**** SUPPLIED DATA ****

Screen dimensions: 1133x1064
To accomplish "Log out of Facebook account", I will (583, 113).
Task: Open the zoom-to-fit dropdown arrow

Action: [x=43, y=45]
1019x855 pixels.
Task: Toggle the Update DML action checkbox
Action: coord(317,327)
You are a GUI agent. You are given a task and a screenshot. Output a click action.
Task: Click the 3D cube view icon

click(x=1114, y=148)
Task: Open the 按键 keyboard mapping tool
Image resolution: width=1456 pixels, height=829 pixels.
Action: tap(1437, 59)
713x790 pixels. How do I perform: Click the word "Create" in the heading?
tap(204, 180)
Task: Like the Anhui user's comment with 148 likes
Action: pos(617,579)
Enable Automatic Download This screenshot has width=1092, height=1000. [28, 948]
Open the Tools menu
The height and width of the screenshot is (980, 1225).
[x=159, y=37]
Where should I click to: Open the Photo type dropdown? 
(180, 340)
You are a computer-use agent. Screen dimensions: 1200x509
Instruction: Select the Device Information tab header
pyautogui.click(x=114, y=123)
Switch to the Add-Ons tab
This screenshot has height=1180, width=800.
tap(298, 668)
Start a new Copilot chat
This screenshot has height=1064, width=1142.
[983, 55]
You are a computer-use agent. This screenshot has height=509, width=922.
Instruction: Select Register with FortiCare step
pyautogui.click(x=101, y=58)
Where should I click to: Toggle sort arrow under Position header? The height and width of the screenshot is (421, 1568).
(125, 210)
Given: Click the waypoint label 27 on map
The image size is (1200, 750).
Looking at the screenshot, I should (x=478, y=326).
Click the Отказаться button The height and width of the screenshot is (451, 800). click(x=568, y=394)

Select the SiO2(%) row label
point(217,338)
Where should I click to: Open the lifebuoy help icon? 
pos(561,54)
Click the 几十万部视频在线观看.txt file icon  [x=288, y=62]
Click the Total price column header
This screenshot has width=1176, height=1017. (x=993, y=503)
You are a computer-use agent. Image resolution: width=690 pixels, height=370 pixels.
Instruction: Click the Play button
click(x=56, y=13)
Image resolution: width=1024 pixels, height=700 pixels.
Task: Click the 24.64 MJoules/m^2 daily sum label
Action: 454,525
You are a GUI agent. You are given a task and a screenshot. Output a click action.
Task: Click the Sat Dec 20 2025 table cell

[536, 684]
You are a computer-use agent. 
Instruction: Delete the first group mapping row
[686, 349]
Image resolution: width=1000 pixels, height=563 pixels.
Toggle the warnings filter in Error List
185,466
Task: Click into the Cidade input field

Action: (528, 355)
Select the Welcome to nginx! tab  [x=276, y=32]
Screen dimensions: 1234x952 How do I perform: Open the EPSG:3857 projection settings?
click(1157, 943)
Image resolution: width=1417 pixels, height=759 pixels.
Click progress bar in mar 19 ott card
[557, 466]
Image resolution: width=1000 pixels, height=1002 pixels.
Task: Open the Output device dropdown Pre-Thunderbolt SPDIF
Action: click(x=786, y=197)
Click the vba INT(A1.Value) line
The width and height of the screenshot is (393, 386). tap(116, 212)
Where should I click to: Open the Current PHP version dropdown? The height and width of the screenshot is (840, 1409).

****

EXERCISE GOAL: Wherever the string "computer" appears in a line of the records above, copy that line.

OUTPUT FOR THIS TASK:
You are a computer-use agent. Screen dimensions: 1200x509
You are a computer-use agent. This screenshot has height=509, width=922.
You are a computer-use agent. Image resolution: width=690 pixels, height=370 pixels.
You are a computer-use agent. 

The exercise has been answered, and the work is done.